Using Pointer on 2D Array to Function

Question

I'm very new to programming so I'm sorry if this will sound as a bad question.

My Code:

#include <stdio.h>

void Order(int *waiterList){

    printf("Number is %d", *waiterList[0][1]);

}

int main(){

    int waiterList[3][3] = {{1,2,3},{4,5,6},{7,8,9}};

    Order(&waiterList);

    return 0;
}

This code is giving me this error:

pointer.c: In function 'Order':
pointer.c:5:39: error: subscripted value is neither array nor pointer nor vector
printf("Number is %d", *waiterList[0][1]);

pointer.c: In function '`enter code here`main':
pointer.c:13:8: warning: passing argument 1 of 'Order' from incompatible pointer type [- 
Wincompatible-pointer-types]
  Order(&waiterList);

pointer.c:3:6: note: expected 'int *' but argument is of type 'int (*)[3][3]'
void Order(int *waiterList){

Sorry I've never used array before but our final project is requiring us to use array and I'm finding it difficult to understand the articles I found on google... Hope you could help a student out, It's also my first time posting here because I'm kinda desperate.

Answer 1

Arrays decay to a pointer to its first element, for a generic array a it decays to &a[0].
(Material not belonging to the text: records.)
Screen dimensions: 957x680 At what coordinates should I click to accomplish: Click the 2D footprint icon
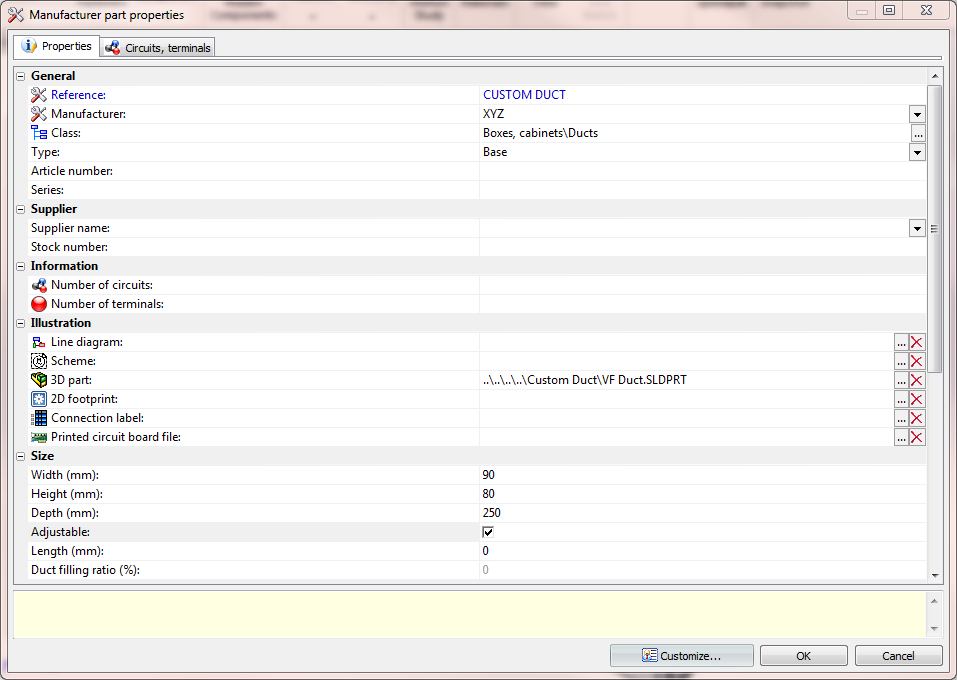click(x=38, y=399)
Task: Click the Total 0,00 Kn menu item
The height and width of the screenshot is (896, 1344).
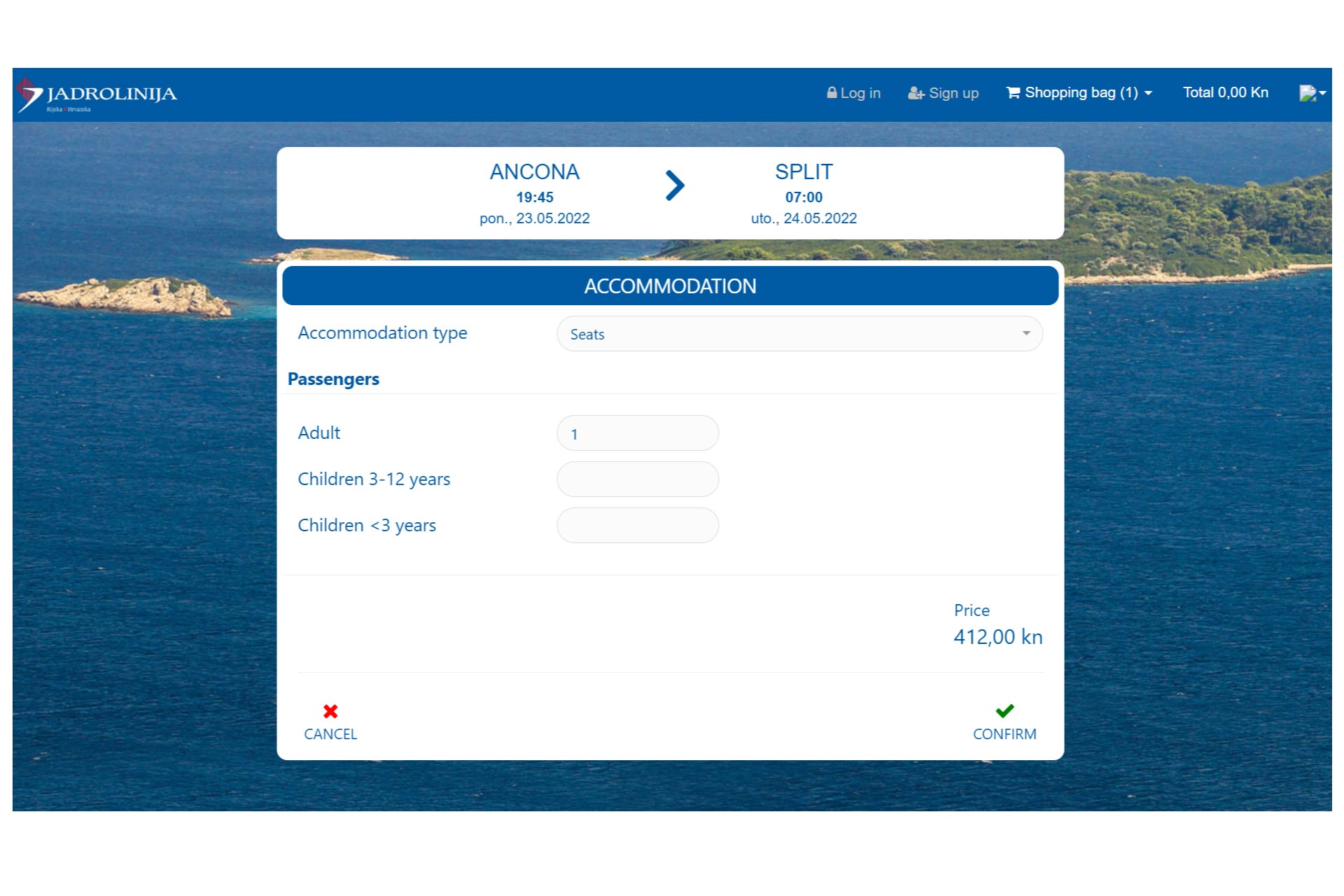Action: (1225, 92)
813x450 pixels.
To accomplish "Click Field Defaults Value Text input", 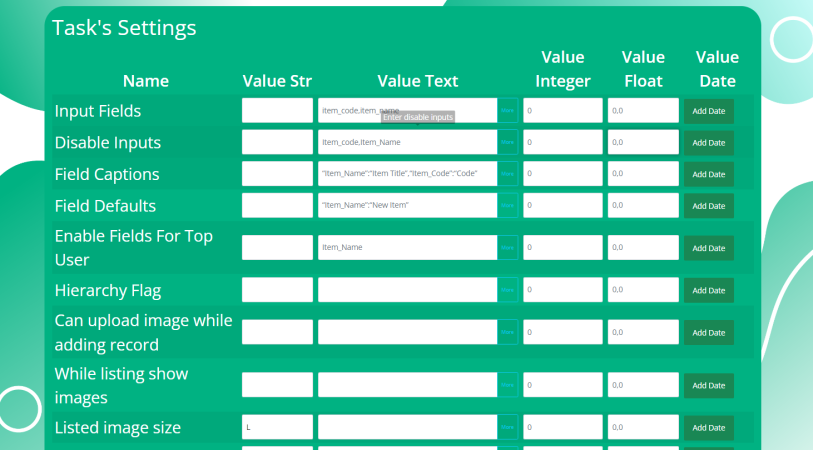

In the case of an arrays like your waiterList in the main function, when it decays to a pointer to its first element (&waiterList[0]) it will have the type "pointer to an array". More specifically for waiterList the type becomes int (*)[3]. Which has to be the type of the argument for the Order function:

void Order(int (*waiterList)[3]){
    printf("Number is %d", waiterList[0][1]);
}

You call it simply passing the array as any other variable, no pointer or address-of operator needed:

Order(waiterList);

Answer 2

The simple way to achieve this would be

#include <stdio.h>

void Order(int waiterList[3][3]){  // receive an array of type `int [3][3]`
    printf("Number is %d", waiterList[0][1]);

}

int main(){

    int waiterList[3][3] = {{1,2,3},{4,5,6},{7,8,9}};
    Order(waiterList);  // just pass the array name

    return 0;
}

If you must use pointers, use proper types:

#include <stdio.h>

void Order(int (*waiterList)[3][3]){   // pointer to an array of type `int[3][3]`

    printf("Number is %d", (*waiterList)[0][1]);

}

int main(){

    int waiterList[3][3] = {{1,2,3},{4,5,6},{7,8,9}};
    Order(&waiterList);  // pass the address of the array

    return 0;
}